C-Therm Blog

High Temperature Thermal Conductivity Measurement of Liquids: Duratherm S

Heat transfer fluids are in wide use throughout a diverse array of industrial and recreational applications, from hot water in baseboard heaters to radiator fluid in vehicles to more exotic applications such as the alkali metal alloy used to cool some nuclear reactors. An ideal heat transfer fluid is chemically inert, non-toxic, and non-corrosive with a low viscosity, high thermal conductivity, high thermal effusivity, and high heat capacity. Depending on the application, thermal stability or electrical conductivity may be other important parameters to consider.
Silicone oils are a popular choice of heat transfer fluid for high-temperature applications. Generally, they have very high boiling points, enabling low-pressure use well beyond the boiling point of water. Silicone oils are non-flammable under typical conditions, unlike petroleum oils, which makes them safe for use at elevated temperatures in open air. They are also good lubricants and very good electrical insulators, which makes them attractive for a variety of electrical applications.
C-Therm’s TCi technology is proven both experimentally and theoretically to have high precision and accuracy in the measurement of liquids.

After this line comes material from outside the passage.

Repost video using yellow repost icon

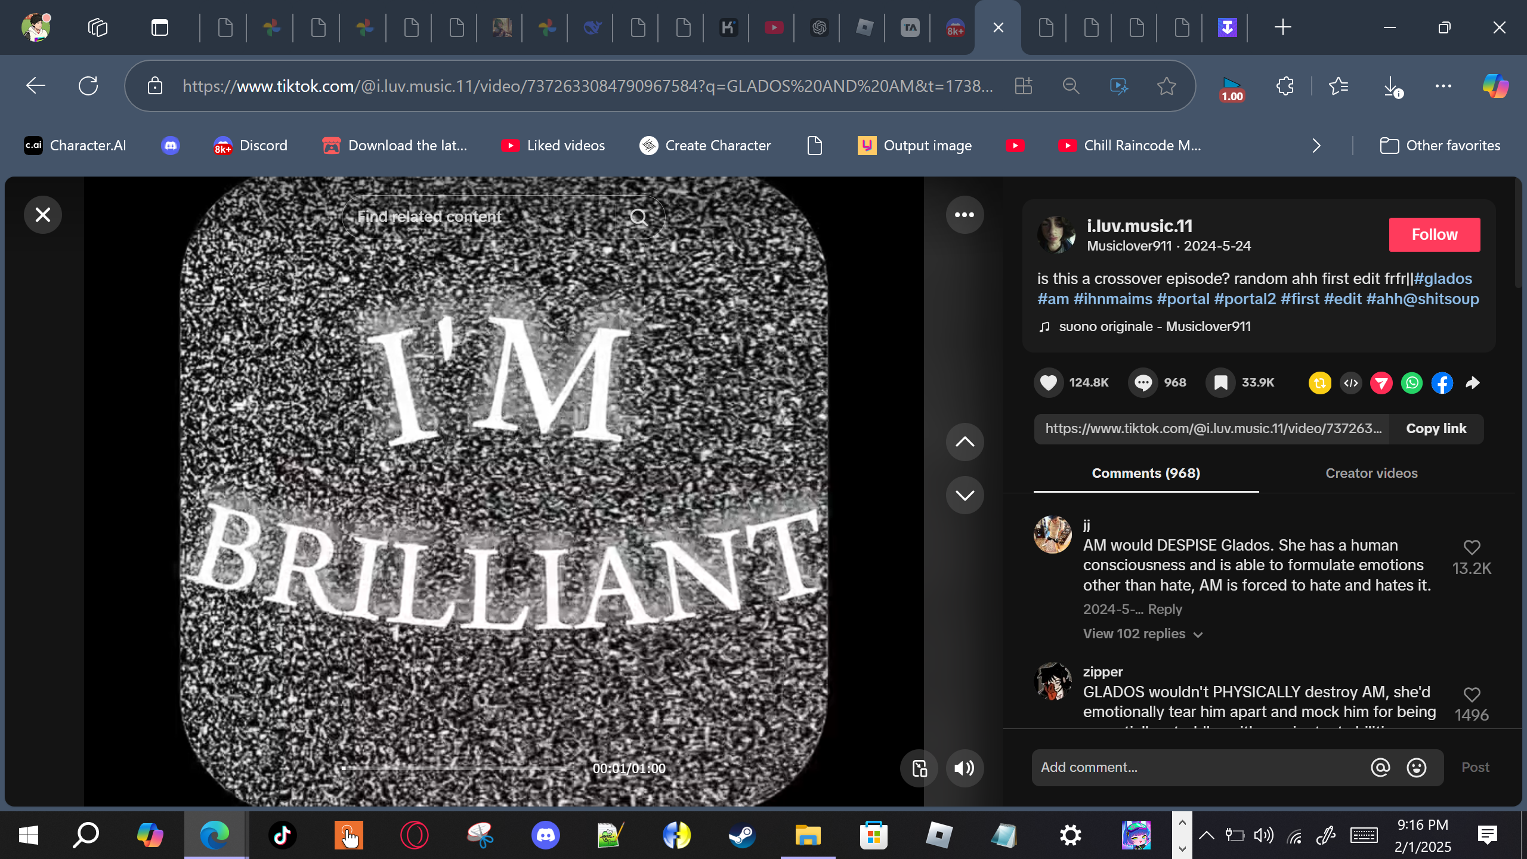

We do this by minimizing convection effects through the use of a special low power setting and very short test times. To illustrate how the TCi technology, along with our optional thermal chamber accessory, may be used in assessing the properties of heat transfer fluids, we assessed a commercially-available high performance silicone oil-based heat-transfer fluid at various temperatures.
Figure 1. The C-Therm TCi sensor fitted to our high-temperature liquid cell
The heat-transfer fluid was filled to the desired level in our high-temperature liquid testing cell (Figure 1). The cell is sealed using an O-ring to eliminate the effects of evaporative coolingat very high temperatures by allowing the liquid to come to vapor-liquid equilibriumin a closed environment. In the case of flammable liquids, this sensor configuration also allows for the cell to be flushed with inert atmosphere prior to heating and testing, and thus mitigates risk of fire or explosion.  
Figure 2. Thermal Conductivity of a Commercially-available Heat-Transfer Fluid

Thermal conductivity was assessed simultaneously with effusivity from ambient to 300°C using a C-Therm TCi high-temperature sensor (Figure 2). Error bars showing the 5% acceptable accuracy are plotted on the reference series. In all cases, accuracy was better than 2.5%.